Adding the dry ingredients at the end is to absorb any available moisture in the batter.
For nuts-non-lovers, you may omit the walnuts.
To toast the walnuts, preheat the oven to 175 degrees Celsius. Line a baking tray with aluminum foil. Spread the walnuts on the baking tray in a single layer and toast them for 5-10 minutes until the nuts are fragrant. Do not let them burn. Remove, let them cool and chop them into desired size.
…1/4 of cream cheese filling and slightly under 1/4 of chocolate cake batter.
Fill the cupcakes up to 2/3 or 3/4 full. I get about 18 cupcakes from all the cake mix.

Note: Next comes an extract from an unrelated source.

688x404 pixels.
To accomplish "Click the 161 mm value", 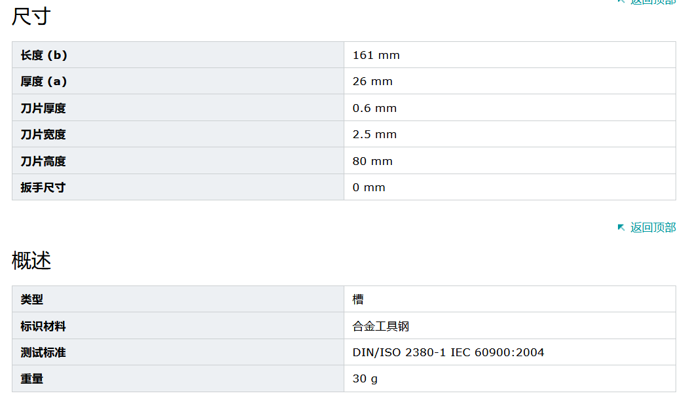I will click(x=376, y=55).
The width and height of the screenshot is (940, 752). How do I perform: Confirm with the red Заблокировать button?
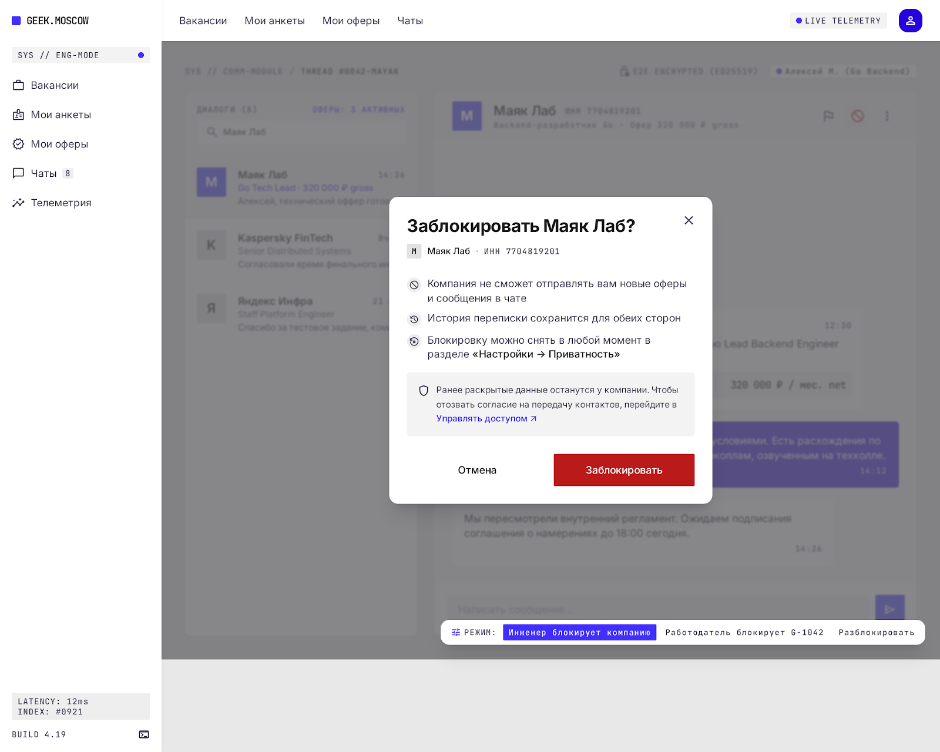click(624, 470)
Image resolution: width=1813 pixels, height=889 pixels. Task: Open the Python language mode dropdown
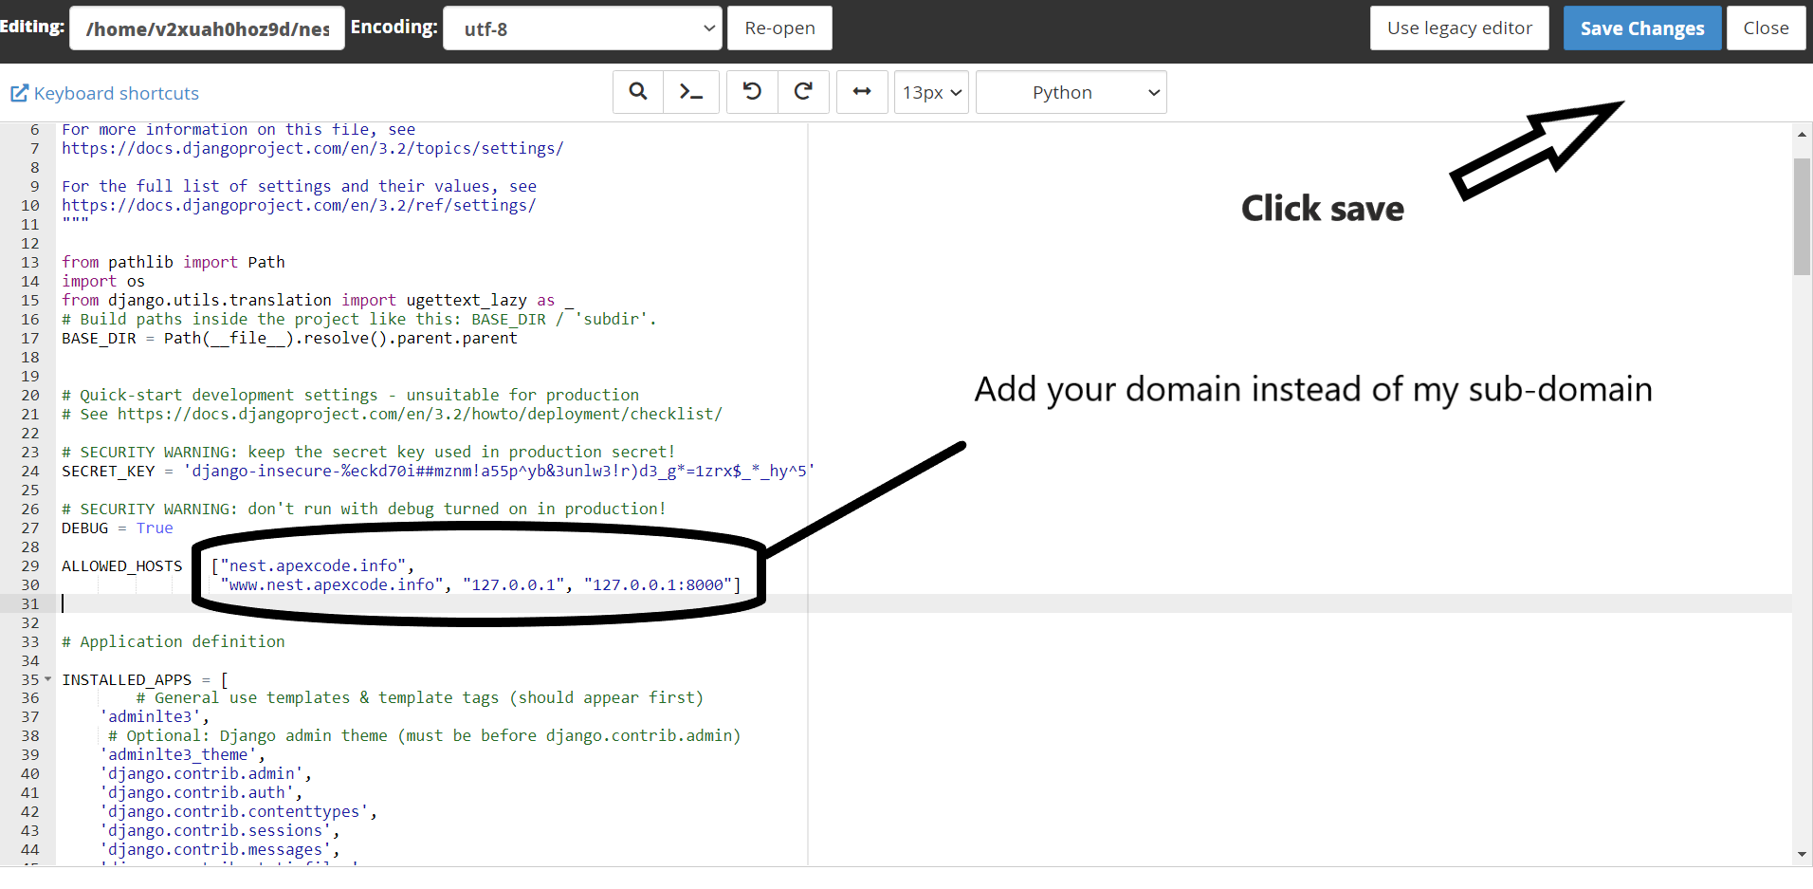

Bake at 170 degrees Celsius for about 18 minutes.
Start checking the cupcakes at the 15-minute mark, and check them every minute, as overbaking will result in dry cupcakes – and it will be a disaster! (Okay not really, I may actually crumble the failed ones, mix in some cream cheese frosting and make cake pops out of them…) When using the toothpick / skewer test, insert it at the side of the cupcakes instead of the centre. There’s melted chocolate chips in the middle and you may end up getting some of the melted chocolate, which will not be accurate (I almost got tricked by the melted chocolate, don’t be like me!)
Yum! Happy baking!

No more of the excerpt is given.